So, in truth, there is some relation to the original book, much in the same way a hippie living in a sewer eating rats and tripping 40 year old acid is in relation to Jerry Garcia. This is such a work of its time that it might have actually been close to perfection for maybe one day in 1970 or 1971, while the sun was setting and everything was perfect for Franco and his production team and actresses all tanned and sultry, and then it was gone forever and locked into a time capsule. It's loaded with "crazy" imagery, hallucinatory passages of subjective viewpoints from its female characters- perhaps all an allusion to lesbianism and it keeping women trapped who normally wouldn't be under different circumstances(?)- and even an annoying recurring symbol of a scorpion in a pool (yeah, we get it, scorpion, Peckinpah, move on!) The acting also isn't good at all by a couple of the supporting players, like that guy who plays Morpho with the same stone-faced look or even Dr. Seward.

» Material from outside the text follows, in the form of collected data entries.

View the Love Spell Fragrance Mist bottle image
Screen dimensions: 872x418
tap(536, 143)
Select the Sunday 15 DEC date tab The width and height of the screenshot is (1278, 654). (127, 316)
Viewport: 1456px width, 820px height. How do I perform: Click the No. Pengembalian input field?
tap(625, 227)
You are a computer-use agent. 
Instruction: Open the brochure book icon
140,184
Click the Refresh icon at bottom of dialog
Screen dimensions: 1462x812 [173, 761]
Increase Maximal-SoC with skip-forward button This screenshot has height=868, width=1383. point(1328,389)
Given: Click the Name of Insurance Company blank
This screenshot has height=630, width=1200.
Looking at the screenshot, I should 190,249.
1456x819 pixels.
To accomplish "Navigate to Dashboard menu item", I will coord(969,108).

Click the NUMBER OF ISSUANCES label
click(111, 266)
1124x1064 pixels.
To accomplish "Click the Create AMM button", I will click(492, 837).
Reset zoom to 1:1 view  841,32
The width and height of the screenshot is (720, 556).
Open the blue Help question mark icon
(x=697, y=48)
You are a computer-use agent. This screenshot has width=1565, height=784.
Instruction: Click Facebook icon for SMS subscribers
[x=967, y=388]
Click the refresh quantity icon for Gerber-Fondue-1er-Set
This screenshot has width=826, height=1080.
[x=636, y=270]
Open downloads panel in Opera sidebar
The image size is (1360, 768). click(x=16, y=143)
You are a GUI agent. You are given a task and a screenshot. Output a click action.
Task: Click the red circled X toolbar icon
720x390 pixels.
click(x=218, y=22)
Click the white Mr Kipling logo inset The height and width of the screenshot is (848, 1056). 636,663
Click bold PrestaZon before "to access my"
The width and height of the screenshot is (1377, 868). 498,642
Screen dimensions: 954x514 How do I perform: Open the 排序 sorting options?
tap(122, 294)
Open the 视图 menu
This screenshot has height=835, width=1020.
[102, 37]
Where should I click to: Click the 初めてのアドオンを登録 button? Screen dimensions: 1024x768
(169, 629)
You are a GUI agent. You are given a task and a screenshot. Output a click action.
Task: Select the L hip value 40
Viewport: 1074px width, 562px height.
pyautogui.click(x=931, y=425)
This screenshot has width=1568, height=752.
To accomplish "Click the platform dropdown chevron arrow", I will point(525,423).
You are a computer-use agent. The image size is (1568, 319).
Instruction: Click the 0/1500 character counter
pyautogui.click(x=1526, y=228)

But at the same time, as a time capsule, it holds some pleasures of some minor guilty measure. While its violence isn't directed with much care, Franco is a perverted master of a certain kind of seduction between women on screen, and here he does get some scenes and moments that are creepy and striking and even erotic. I also liked Stromberg and Miranda in their roles, no matter how at-best two-dimensional they were. And the music is both divinely awesome and totally ludicrous with it being funky and smooth and 'hey, Tarantino ripped that off and it is that great', as well as being like a putrid re-rendering of that Pink Floyd song from Zabriskie Point's finale played repeatedly to poor effect. Vampiros Lesbos is one of a kind, so one of a kind that it would take someone with daring and possibly dementia to remake it. I both applaud Franco's versatility in attempting something as maniacal and coolly grind-house-ish, while at the same time realizing I could never in good conscience recommend it wholly. It's one of those.